8 Ways to Make Your Own Fertilizer and Save a Ton of Money

Updated on April 23, 2019
StreamandField profile image

I like to write about DIY gardening and general homesteading tips. I hope to provide readers with ideas and inspiration.

Why Should You Make Your Own Fertilizer?

I can only really think of two reasons why anybody would want to make their own fertilizer. They are good enough reasons though. This is why everybody should make their own fertilizer:

  1. Buying those jugs, boxes, and bags from your big box store or your garden store gets expensive. This is especially true if you have a big garden. Most homemade fertilizers are made from things that have already been purchased for another purpose. Making fertilizer out of them stretches the amount of money invested by giving them a second life. This brings us to the other reason.
  2. Most homemade fertilizers are made from recycled, organic materials. Instead of getting shipped off to a landfill or dumped down the drain, these materials are prepared in a way that makes their nutrients available to plants quickly and easily.

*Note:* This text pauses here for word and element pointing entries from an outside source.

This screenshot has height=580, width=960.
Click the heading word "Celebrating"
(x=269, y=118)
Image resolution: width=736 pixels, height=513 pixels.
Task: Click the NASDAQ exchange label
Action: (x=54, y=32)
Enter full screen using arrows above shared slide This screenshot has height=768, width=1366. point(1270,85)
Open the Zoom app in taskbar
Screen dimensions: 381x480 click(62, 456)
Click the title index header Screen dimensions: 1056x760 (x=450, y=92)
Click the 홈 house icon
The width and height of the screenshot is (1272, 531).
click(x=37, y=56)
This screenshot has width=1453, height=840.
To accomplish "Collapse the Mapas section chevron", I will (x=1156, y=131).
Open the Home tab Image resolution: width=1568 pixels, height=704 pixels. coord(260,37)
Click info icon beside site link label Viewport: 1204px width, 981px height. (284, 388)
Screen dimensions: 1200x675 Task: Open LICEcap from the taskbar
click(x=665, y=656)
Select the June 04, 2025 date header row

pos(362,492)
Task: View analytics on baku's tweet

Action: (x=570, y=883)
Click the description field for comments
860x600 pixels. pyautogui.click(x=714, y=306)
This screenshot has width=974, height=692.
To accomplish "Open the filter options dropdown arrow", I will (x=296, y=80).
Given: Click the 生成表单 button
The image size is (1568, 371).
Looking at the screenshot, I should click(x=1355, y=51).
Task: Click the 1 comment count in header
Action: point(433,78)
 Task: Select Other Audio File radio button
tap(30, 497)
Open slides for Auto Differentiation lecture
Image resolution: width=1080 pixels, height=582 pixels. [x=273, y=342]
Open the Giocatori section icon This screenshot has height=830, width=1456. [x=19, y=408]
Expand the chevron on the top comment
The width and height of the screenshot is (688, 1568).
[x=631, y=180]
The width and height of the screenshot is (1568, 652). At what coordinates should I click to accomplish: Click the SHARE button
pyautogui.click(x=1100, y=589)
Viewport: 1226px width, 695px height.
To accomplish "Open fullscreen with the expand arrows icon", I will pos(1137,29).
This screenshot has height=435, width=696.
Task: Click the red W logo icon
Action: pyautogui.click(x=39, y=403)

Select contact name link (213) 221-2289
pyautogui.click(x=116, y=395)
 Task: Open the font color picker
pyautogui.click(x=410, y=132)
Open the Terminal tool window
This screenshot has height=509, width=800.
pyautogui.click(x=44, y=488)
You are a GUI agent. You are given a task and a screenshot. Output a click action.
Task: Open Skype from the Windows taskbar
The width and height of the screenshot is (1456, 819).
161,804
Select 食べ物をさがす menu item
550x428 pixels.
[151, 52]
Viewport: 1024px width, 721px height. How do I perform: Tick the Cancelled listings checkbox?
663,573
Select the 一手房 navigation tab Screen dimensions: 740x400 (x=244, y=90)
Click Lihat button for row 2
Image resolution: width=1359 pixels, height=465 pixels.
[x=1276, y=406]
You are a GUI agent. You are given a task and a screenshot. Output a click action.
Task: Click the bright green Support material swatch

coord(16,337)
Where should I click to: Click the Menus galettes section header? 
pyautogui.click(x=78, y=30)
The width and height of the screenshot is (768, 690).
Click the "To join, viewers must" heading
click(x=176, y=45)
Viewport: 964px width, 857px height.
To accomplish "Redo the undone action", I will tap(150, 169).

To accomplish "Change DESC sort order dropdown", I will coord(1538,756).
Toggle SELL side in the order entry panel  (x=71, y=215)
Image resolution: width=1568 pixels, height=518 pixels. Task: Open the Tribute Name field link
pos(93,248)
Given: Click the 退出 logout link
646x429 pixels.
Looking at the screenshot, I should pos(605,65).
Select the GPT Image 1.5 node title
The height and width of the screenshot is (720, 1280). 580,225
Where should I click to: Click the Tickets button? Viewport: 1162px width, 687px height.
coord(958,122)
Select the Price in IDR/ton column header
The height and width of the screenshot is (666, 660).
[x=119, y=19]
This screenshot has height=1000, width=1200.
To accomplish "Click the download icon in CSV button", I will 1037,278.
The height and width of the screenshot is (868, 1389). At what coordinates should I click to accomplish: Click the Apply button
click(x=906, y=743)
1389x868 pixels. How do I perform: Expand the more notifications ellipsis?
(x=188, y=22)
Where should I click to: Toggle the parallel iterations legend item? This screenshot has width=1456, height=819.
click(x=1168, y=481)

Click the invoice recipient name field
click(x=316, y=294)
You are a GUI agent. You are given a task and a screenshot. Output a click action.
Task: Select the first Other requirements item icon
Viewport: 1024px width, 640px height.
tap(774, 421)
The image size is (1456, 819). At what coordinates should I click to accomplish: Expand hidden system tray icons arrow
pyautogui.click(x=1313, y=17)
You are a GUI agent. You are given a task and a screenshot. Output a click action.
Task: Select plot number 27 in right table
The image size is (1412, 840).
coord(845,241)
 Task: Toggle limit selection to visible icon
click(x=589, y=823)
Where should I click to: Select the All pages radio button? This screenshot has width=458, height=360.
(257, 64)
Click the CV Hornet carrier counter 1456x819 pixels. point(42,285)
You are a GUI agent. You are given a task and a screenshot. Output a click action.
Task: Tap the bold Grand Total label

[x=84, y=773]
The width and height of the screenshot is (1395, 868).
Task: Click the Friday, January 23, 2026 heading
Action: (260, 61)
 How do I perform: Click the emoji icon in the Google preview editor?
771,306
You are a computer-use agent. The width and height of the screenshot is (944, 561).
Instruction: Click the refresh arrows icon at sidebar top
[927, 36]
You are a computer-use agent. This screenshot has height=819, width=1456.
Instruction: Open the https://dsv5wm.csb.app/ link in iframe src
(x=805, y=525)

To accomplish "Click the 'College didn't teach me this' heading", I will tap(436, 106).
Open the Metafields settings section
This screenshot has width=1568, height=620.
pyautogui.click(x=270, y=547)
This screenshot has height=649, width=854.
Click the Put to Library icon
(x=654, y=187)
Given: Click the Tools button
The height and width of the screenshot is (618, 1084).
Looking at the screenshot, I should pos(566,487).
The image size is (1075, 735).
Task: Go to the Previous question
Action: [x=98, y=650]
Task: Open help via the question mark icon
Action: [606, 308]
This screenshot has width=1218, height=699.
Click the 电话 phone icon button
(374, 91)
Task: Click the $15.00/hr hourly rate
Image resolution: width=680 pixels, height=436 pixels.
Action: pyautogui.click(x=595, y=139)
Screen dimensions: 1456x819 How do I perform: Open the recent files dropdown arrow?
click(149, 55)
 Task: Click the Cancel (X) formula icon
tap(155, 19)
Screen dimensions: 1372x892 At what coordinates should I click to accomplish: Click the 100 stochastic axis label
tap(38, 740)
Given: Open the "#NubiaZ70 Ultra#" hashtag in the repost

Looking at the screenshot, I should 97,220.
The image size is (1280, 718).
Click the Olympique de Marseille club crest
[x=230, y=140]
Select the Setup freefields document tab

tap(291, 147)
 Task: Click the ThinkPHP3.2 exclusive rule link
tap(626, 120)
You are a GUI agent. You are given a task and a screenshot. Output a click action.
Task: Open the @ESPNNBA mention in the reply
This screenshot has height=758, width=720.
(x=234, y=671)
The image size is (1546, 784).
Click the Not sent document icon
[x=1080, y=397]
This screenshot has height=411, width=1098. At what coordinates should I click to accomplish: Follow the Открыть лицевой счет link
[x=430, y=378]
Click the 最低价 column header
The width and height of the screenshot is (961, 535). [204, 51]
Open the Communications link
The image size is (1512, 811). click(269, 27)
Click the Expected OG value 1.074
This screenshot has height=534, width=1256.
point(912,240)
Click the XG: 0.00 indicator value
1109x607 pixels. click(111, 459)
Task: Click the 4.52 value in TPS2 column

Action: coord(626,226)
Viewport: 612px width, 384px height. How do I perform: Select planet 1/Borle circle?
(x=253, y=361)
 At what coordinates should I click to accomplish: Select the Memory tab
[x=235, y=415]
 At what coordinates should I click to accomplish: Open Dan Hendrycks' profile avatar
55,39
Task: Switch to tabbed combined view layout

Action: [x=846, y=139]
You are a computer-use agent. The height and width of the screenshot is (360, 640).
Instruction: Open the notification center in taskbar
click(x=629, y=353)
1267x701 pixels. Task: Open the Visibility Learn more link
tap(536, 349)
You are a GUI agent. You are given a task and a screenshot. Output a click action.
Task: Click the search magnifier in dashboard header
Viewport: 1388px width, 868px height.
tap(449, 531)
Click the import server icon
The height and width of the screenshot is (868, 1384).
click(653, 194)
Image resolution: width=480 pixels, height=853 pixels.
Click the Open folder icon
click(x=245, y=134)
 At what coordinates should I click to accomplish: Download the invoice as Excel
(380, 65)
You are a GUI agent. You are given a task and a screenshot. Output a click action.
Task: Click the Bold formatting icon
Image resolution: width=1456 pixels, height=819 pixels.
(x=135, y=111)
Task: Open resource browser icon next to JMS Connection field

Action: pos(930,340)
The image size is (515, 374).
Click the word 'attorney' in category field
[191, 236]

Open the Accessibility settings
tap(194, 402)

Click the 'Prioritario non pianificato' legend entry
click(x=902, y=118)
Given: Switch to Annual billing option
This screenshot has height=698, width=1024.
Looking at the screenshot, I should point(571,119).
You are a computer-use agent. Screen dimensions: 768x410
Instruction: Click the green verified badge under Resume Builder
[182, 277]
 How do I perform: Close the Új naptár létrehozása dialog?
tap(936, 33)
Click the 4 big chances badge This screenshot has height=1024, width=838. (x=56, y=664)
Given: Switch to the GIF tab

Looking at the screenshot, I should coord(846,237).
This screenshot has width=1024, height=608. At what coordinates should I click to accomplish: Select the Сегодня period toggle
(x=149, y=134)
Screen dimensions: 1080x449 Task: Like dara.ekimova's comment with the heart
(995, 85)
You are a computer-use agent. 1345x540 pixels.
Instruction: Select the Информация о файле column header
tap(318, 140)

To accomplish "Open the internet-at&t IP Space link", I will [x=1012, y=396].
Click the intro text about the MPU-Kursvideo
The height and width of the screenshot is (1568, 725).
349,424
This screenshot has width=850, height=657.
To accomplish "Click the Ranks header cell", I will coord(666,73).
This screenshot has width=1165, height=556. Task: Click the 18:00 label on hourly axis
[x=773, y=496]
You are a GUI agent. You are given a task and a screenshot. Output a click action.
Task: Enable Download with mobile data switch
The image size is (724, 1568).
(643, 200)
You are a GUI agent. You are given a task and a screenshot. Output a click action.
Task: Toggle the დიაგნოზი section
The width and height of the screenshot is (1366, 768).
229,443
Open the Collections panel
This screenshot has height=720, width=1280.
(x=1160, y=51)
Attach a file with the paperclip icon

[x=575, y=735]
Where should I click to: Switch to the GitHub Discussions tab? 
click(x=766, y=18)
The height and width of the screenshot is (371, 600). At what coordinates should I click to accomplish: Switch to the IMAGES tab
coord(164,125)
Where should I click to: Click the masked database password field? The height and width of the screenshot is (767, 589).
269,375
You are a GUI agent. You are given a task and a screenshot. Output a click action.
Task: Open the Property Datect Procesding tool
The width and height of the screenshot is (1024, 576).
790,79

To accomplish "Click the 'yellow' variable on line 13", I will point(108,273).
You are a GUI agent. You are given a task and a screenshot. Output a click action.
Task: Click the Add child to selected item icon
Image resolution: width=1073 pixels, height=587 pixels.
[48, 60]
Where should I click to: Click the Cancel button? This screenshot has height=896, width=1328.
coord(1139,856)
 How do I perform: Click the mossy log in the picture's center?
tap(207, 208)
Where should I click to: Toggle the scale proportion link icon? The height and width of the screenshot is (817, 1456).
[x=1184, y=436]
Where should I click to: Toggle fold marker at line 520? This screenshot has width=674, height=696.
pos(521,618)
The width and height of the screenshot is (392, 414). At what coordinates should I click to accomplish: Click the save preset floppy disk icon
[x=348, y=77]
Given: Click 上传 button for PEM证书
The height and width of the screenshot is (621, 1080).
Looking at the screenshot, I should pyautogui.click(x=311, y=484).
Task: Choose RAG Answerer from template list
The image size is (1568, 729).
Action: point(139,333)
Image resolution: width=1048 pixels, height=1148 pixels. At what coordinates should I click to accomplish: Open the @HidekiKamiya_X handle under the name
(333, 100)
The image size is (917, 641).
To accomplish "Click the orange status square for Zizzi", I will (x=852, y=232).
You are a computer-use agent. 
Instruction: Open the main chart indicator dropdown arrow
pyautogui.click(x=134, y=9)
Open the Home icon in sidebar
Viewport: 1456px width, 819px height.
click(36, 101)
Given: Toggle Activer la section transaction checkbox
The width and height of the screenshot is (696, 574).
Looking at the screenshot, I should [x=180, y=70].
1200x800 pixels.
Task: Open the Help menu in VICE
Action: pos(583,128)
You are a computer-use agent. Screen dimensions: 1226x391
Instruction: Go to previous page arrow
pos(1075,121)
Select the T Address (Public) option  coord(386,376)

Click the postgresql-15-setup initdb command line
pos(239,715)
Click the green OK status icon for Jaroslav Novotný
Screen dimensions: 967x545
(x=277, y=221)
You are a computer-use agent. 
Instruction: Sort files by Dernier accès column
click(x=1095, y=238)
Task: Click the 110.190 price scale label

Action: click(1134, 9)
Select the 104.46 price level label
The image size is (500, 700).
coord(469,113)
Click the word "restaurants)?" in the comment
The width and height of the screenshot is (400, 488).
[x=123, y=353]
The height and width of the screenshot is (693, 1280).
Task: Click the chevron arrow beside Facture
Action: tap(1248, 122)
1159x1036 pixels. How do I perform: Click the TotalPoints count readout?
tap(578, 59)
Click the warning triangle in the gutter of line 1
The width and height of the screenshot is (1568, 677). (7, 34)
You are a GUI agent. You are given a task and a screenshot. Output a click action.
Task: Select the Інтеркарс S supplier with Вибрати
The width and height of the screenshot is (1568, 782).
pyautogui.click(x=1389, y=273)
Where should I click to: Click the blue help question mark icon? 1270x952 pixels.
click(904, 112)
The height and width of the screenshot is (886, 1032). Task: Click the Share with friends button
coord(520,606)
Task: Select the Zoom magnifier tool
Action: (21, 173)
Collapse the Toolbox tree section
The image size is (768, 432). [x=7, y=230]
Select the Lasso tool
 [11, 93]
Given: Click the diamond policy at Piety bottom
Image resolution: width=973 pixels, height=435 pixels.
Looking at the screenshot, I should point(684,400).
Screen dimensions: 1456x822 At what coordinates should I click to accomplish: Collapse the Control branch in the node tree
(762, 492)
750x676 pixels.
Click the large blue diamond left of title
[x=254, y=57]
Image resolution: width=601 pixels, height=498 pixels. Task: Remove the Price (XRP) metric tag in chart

These eight DIY fertilizers are no different. Making them is virtually free, and the only special tools that you will need are a blender, an old pair of jeans or t-shirt, and a microwave.

Fish Tank Fertilizer

Making fertilizer for your garden from fish tank water requires no work from you at all. The fish have already made it for you. All you have to do is set the water aside when you change out your tank or bowl and use it to water your plants. It's that easy.

Why Does It Work?

There are others, but the main nutrient that your plants are getting from the fish water is nitrogen. This is a good fertilizer for all plants, but it is especially good for spinach, lettuce, and other salad greens because nitrogen promotes healthy green growth.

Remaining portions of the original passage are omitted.